*** Information shown ***
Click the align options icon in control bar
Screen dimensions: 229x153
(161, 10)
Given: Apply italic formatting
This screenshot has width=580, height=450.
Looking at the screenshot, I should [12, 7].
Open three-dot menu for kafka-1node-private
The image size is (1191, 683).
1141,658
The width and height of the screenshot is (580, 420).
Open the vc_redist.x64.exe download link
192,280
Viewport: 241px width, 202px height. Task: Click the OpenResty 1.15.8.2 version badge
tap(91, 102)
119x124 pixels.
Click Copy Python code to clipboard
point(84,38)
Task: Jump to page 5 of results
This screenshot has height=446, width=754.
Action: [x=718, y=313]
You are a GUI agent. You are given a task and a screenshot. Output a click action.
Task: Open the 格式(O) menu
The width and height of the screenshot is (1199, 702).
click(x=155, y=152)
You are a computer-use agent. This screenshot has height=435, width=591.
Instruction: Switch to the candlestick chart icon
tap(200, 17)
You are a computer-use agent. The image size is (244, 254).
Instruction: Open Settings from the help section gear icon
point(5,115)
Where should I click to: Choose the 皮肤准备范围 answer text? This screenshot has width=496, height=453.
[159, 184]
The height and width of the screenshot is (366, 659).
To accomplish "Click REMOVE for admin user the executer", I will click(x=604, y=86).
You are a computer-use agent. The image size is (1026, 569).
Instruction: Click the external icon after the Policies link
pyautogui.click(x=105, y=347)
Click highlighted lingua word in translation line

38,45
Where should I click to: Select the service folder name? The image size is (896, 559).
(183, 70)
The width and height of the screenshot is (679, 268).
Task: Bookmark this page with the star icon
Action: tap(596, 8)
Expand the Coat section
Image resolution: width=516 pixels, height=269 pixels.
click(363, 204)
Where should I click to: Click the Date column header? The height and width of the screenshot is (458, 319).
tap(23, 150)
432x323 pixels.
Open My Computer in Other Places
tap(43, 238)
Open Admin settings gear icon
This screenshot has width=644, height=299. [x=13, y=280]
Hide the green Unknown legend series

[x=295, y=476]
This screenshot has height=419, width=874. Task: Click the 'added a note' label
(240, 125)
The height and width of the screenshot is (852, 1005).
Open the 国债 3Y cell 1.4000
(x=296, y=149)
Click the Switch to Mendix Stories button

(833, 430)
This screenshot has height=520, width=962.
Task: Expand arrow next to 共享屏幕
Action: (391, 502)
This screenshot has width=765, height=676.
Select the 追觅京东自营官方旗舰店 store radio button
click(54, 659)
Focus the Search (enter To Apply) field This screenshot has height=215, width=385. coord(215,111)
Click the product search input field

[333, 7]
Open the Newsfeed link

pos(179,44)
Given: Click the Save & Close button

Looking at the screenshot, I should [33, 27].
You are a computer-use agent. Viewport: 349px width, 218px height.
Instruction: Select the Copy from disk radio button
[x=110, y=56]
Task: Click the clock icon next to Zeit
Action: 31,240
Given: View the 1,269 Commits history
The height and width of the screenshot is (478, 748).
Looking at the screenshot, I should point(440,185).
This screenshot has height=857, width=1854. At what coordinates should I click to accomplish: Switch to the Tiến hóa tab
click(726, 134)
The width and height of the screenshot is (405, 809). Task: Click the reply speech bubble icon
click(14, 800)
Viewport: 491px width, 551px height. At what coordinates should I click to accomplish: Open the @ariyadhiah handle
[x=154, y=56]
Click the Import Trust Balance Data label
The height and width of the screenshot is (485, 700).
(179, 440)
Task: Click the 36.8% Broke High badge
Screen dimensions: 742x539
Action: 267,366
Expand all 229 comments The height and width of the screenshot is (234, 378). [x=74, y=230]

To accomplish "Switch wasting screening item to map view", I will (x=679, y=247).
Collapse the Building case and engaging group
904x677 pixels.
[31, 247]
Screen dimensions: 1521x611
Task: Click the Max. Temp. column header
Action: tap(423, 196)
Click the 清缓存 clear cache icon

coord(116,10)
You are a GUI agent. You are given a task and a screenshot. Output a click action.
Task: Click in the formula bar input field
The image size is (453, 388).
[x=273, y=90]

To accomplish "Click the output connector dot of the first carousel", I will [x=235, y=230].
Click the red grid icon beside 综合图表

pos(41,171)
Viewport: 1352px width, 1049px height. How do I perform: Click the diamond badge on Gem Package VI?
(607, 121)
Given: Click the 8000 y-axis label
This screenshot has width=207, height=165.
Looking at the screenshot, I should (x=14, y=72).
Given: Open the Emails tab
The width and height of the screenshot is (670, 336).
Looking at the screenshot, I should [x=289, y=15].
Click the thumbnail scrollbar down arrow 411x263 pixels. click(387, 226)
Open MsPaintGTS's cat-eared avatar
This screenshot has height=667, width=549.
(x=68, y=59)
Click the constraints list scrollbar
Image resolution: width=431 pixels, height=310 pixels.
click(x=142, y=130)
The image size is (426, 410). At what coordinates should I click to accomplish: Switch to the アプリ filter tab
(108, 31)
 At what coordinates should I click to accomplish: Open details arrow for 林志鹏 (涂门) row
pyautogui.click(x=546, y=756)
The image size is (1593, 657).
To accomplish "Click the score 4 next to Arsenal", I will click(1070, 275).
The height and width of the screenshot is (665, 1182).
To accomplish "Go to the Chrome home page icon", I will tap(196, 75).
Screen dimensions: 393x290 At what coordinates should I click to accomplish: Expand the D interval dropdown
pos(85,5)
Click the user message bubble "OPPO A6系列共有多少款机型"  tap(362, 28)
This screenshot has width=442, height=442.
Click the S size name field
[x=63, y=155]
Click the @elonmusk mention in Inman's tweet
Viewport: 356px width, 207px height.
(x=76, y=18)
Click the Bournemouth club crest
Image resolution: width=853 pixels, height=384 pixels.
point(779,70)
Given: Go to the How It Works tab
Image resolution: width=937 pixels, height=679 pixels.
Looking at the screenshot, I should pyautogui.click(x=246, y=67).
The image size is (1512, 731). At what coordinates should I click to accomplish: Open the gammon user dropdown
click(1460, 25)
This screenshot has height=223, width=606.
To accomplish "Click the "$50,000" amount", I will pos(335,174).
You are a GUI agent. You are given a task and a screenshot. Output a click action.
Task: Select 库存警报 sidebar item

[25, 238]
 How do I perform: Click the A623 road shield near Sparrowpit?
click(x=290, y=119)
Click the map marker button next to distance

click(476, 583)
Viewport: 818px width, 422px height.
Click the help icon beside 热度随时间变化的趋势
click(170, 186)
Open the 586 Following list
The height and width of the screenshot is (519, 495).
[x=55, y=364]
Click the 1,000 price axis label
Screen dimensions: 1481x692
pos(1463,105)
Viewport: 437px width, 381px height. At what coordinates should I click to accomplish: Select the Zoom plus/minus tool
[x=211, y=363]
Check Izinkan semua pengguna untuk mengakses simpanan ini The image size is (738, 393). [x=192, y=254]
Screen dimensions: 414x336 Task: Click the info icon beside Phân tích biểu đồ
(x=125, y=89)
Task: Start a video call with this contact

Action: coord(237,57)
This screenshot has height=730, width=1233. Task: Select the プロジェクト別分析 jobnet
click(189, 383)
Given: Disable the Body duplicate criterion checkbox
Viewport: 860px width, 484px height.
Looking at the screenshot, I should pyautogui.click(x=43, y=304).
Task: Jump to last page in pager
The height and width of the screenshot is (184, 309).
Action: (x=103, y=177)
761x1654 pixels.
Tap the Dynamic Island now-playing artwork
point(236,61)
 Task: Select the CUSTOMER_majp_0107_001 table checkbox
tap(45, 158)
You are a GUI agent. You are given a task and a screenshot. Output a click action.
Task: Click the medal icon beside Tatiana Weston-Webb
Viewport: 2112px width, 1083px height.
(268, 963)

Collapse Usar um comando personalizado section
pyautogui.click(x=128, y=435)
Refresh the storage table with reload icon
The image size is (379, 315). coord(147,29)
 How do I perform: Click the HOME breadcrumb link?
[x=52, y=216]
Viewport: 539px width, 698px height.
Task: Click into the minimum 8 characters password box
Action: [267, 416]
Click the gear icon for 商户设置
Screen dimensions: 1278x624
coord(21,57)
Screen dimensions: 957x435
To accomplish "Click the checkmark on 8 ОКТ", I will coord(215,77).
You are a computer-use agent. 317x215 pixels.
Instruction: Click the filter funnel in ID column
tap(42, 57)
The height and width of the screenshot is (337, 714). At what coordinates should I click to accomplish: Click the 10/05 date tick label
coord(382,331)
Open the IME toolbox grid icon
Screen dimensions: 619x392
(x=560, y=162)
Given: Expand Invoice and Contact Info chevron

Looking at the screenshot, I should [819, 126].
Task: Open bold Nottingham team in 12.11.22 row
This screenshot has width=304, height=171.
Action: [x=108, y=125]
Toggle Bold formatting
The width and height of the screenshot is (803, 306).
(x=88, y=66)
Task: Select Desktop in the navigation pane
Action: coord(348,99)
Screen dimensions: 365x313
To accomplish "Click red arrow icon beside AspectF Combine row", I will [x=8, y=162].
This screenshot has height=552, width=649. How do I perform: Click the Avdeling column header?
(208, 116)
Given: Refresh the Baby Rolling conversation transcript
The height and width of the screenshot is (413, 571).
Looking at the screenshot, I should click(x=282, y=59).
*** End of Information shown ***
▸ Directions
Exactly as written, repeat each line from the beginning of the data above to the line containing "You are a computer-use agent. The image size is (244, 254).", inclusive.

▸ Exercise solution
Click the align options icon in control bar
Screen dimensions: 229x153
(161, 10)
Given: Apply italic formatting
This screenshot has width=580, height=450.
Looking at the screenshot, I should [12, 7].
Open three-dot menu for kafka-1node-private
The image size is (1191, 683).
1141,658
The width and height of the screenshot is (580, 420).
Open the vc_redist.x64.exe download link
192,280
Viewport: 241px width, 202px height. Task: Click the OpenResty 1.15.8.2 version badge
tap(91, 102)
119x124 pixels.
Click Copy Python code to clipboard
point(84,38)
Task: Jump to page 5 of results
This screenshot has height=446, width=754.
Action: [x=718, y=313]
You are a GUI agent. You are given a task and a screenshot. Output a click action.
Task: Open the 格式(O) menu
The width and height of the screenshot is (1199, 702).
click(x=155, y=152)
You are a computer-use agent. This screenshot has height=435, width=591.
Instruction: Switch to the candlestick chart icon
tap(200, 17)
You are a computer-use agent. The image size is (244, 254).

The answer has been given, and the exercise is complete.